= Transdisciplinarity =

Research that bridges academic disciplines

Transdisciplinarity is an approach that iteratively interweaves knowledge systems, skills, methodologies, values and fields of expertise within inclusive and innovative collaborations that bridge academic disciplines and community perspectives, to develop transformative outcomes that respond to complex societal challenges.

While Multidisciplinarity involves studying a subject from multiple disciplines that maintain their separate identities, and Interdisciplinarity integrates these perspectives to create something greater than the sum of its parts, Transdisciplinarity extends beyond academia by involving societal partners in co-creating knowledge that combines scientific and practical expertise to develop solutions with direct impact on society.

==Transdisciplinary research==

Transdisciplinary research connotes research strategies that cross disciplinary and beyond disciplinary (social knowledge) boundaries to create a holistic approach. It applies to research efforts focused on problems that cross the boundaries of two or more disciplines, such as research on effective information systems for biomedical research (see bioinformatics), and can refer to concepts or methods that were originally developed by one discipline, but are now used by several others, such as ethnography, a field research method originally developed in anthropology but now widely used by other disciplines.
The Belmont Forum elaborated that a transdisciplinary approach is enabling inputs and scoping across scientific and non-scientific stakeholder communities and facilitating a systemic way of addressing a challenge. This includes initiatives that support the capacity building required for the successful transdisciplinary formulation and implementation of research actions.

Transdisciplinarity has two common meanings:

===German usage===
In German-speaking countries, Transdisziplinarität refers to the integration of diverse approaches, and includes specific methods for relating knowledge in problem-solving. A 2003 conference held at the University of Göttingen showcased the diverse meanings of multi-, inter- and transdisciplinarity and made suggestions for converging them without eliminating present usages.

When the very nature of a problem is under dispute, transdisciplinarity can help determine the most relevant problems and questions involved. A first type of question concerns the cause of the present problems and their future development (system knowledge). Another concerns which values and norms can be used to form goals of the problem-solving process (target knowledge). A third relates to how a problematic situation can be transformed and improved (transformation knowledge). Transdisciplinarity requires adequate addressing the complexity of problems and the diversity of perceptions on them, as well about what abstract and what case-specific knowledge is linked, and about what practices promote the common good.

Transdisciplinarity arises when participating experts interact in an open discussion and dialogue, giving equal weight to each perspective and relating them to each other. This is difficult because of the overwhelming amount of information involved, and because of a more or less incommensurability of specialized languages in each field of expertise. To excel under these conditions, researchers need not only in-depth knowledge and know-how of the disciplines involved, but skills in moderation, mediation, association and transfer.

===Wider usage===
Transdisciplinarity also conveys the idea of a unified body of knowledge that transcends disciplinary boundaries.

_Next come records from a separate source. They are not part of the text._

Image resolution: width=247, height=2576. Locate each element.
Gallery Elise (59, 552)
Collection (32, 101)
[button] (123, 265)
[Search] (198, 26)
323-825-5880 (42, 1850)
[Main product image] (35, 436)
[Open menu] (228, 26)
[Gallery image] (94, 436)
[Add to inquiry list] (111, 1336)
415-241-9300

Jean Piaget introduced this usage of the term in 1970, and in 1987, the International Center for Transdisciplinary Research (CIRET) adopted the Charter of Transdisciplinarity at the 1st World Congress of Transdisciplinarity, Convento da Arrabida, Portugal, November 1994.

In the CIRET approach, transdisciplinarity is radically distinct from interdisciplinarity. Interdisciplinarity, like pluridisciplinarity, concerns the transfer of methods from one discipline to another, allowing research to spill over disciplinary boundaries, but staying within the framework of disciplinary research.

As the prefix "trans" indicates, transdisciplinarity concerns that which is at once between the disciplines, across the different disciplines, and beyond each individual discipline. Its goal is the understanding of the present world, of which one of the imperatives is the overarching unity of knowledge.

Another critical defining characteristic of transdisciplinary research is the inclusion of stakeholders in defining research objectives and strategies in order to better incorporate the diffusion of learning produced by the research. Collaboration between stakeholders is deemed essential – not merely at an academic or disciplinary collaboration level, but through active collaboration with people affected by the research and community-based stakeholders. In such a way, transdisciplinary collaboration becomes uniquely capable of engaging with different ways of knowing the world, generating new knowledge, and helping stakeholders understand and incorporate the results or lessons learned by the research.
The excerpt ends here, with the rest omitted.